──────── MATERIALE FORNITO ────────
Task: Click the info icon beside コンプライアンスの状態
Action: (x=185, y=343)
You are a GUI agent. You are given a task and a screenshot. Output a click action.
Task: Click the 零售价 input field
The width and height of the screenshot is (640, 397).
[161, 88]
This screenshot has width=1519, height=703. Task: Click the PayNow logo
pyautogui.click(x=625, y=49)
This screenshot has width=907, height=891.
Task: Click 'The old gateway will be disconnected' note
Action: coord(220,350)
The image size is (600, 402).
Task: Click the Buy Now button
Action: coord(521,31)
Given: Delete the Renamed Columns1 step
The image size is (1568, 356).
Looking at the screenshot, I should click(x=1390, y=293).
────────
──────── MATERIALE FORNITO ────────
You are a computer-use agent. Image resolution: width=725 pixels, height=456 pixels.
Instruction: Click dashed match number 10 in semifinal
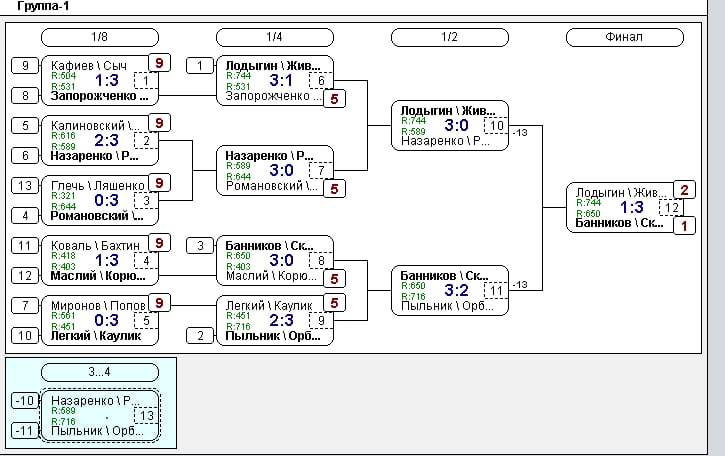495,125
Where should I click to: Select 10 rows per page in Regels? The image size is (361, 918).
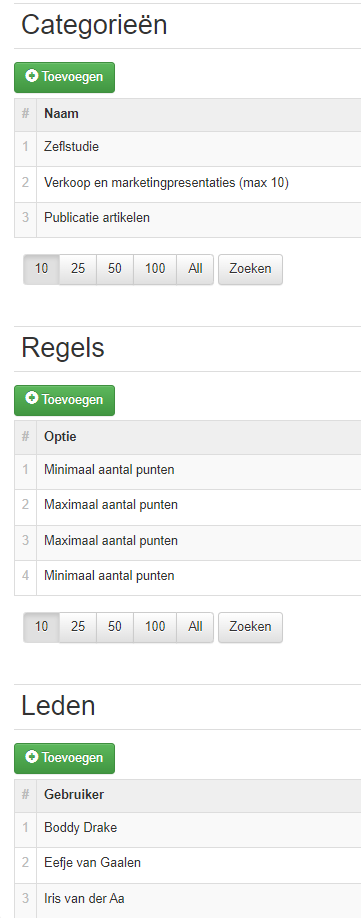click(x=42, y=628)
────────
──────── MATERIALE FORNITO ────────
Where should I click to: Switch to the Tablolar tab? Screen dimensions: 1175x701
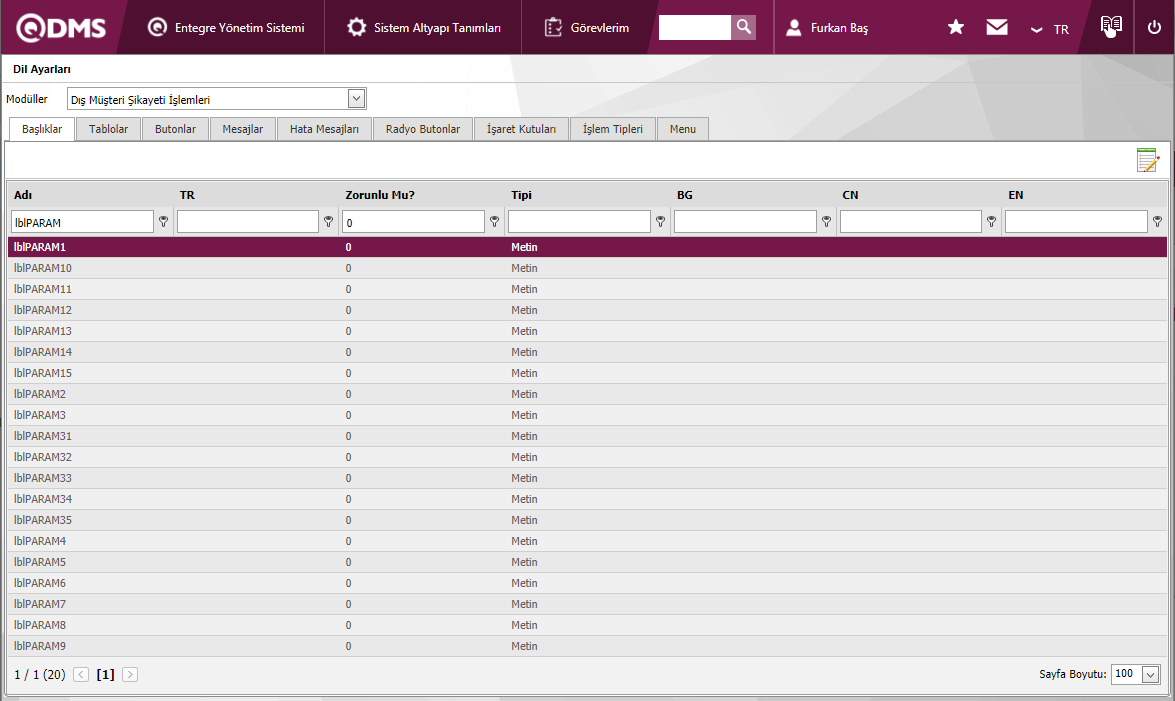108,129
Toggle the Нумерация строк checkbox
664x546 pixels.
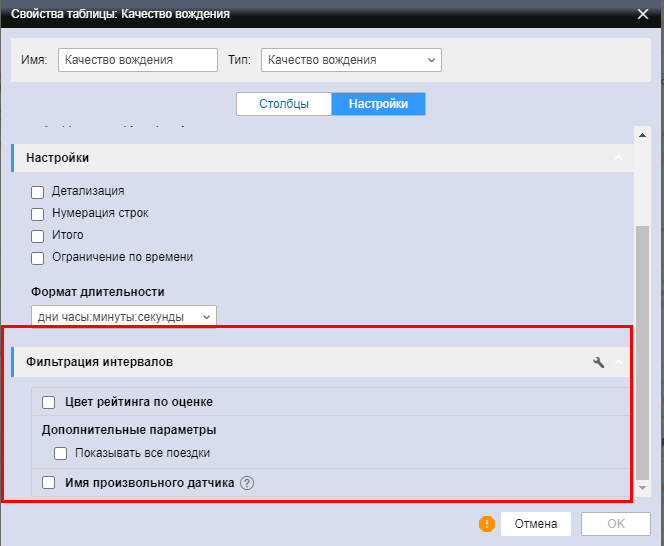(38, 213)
────────
_CONSEGNA:_
Ricopia senza alcuna modifica le righe dei record riportati sopra, dalla riga che contiene "You are a GUI" fino alla riga che contiene "Action: coord(521,31)", inclusa quest'ultima.

_PROBLEMA RISOLTO:_
You are a GUI agent. You are given a task and a screenshot. Output a click action.
Task: Click the 零售价 input field
The width and height of the screenshot is (640, 397).
[161, 88]
This screenshot has width=1519, height=703. Task: Click the PayNow logo
pyautogui.click(x=625, y=49)
This screenshot has width=907, height=891.
Task: Click 'The old gateway will be disconnected' note
Action: coord(220,350)
The image size is (600, 402).
Task: Click the Buy Now button
Action: coord(521,31)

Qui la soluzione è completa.